The Patent Trial and Appeal Board (PTAB) typically institutes a post-grant proceeding (IPR, CBM, or PGR) designating one or more specific printed prior art references against a particular patent claim. However, this does not eliminate possible roles for other, collateral prior art references in the record of the proceeding. The Federal Circuit’s opinion in Ariosa approves judicial reliance upon a collateral reference of record that evidences “the knowledge that skilled artisans would bring to bear in reading the prior art identified as producing obviousness.”1
Even prior to Ariosa, the PTAB has been making, or omitting, findings of fact on the level of ordinary skill in the art based upon earlier Federal Circuit decisions, stating:
The level of ordinary skill in the art need not always be expressly defined. It can be reflected by the prior art of record. See Okajima v. Bourdeau, 261 F.3d 1350, 1355 (Fed. Cir 2001); In re GPAC Inc., 57 F.3d 1573, 1579 (Fed. Cir. 1995); In re Oelrich, 579 F.2d 86, 91 (CCPA 1978).2
On its way to concluding that petitioner in Ariosa had failed to provide sufficient rational support for a legal conclusion of obviousness, the PTAB found that “. . . neither Petitioner nor [Petitioner’s expert] Dr. Morton explains why Exhibit 1010 could not have been presented as part of the asserted ground of unpatentability in the first instance with the Petition. Therefore we accord this aspect of Dr. Morton’s testimony no weight.”3 But, in vacating the PTAB’s finding and remanding the case to the PTAB for consideration of Exhibit 1010, the Federal Circuit said:
Art can legitimately serve to document the knowledge that skilled artisans would bring to bear in reading the prior art identified as producing obviousness. Randall, 733 F.3d at 1362-63. Ariosa’s Petitions and opening declarations invoked Exhibit 1010 in that way.4
The Federal Circuit’s remand and language in Ariosa suggest that collateral references made of record in a post-grant proceeding, may properly be referred to by a party, the PTAB, and/or court as relevant evidence relating to any finding of fact with respect to the factual inquiries upon which a legal conclusion of obviousness/non-obviousness may be based. Similarly, for claim construction, the PTAB and courts routinely use the prosecution history of the patent in question, any references cited in that history, and any extrinsic evidence, provided these are in the record of the proceeding.

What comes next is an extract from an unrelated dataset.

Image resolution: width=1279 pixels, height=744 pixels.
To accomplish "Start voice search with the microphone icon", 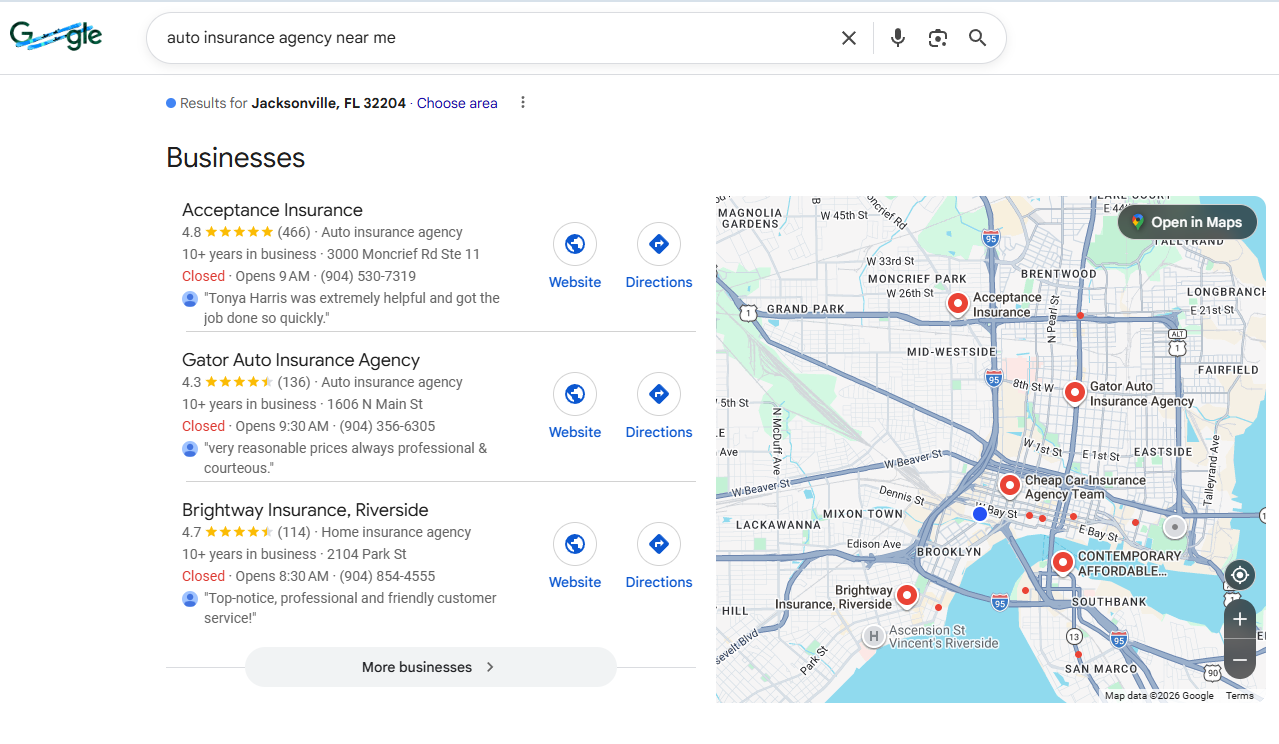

Such uses of collateral references of record are consistent with the Federal Circuit’s earlier opinion in In re Cuozzo Speed Tech., LLC where the court said:
Nor does the IPR statute expressly limit the Board’s authority at the final decision stage to the grounds alleged in the IPR petition. It simply authorizes the Board to issue “a final written decision with respect to the patentability of any patent claim challenged by the petitioner and any new claim added under section 316(d). 35 U.S.C. § 318(a).5
In Cuozzo, the court affirmed the PTAB’s final written decision which sua sponte used as grounds for cancellation under § 103 of three claims (10, 14 and 17). The prior art references in the IPR petition had identified among the stated grounds against only claim 17, which was dependent upon claim 14, which in turn was dependent upon claim 10. Note that in bothCuozzo and Ariosa the collateral references in question were presented in the IPR record in or with the initial petitions.
- Petitioners should consider making appropriate collateral references part of the record at the petition stage to enable use thereof in supporting whatever position a party may be advocating or defending.
- Patent Owners should consider making appropriate collateral references part of the record at any time.
- Any party should consider using collateral evidence of record when formulating petitions, responding thereto, and in utilizing any part of the record throughout trial, oral argument, and appeal.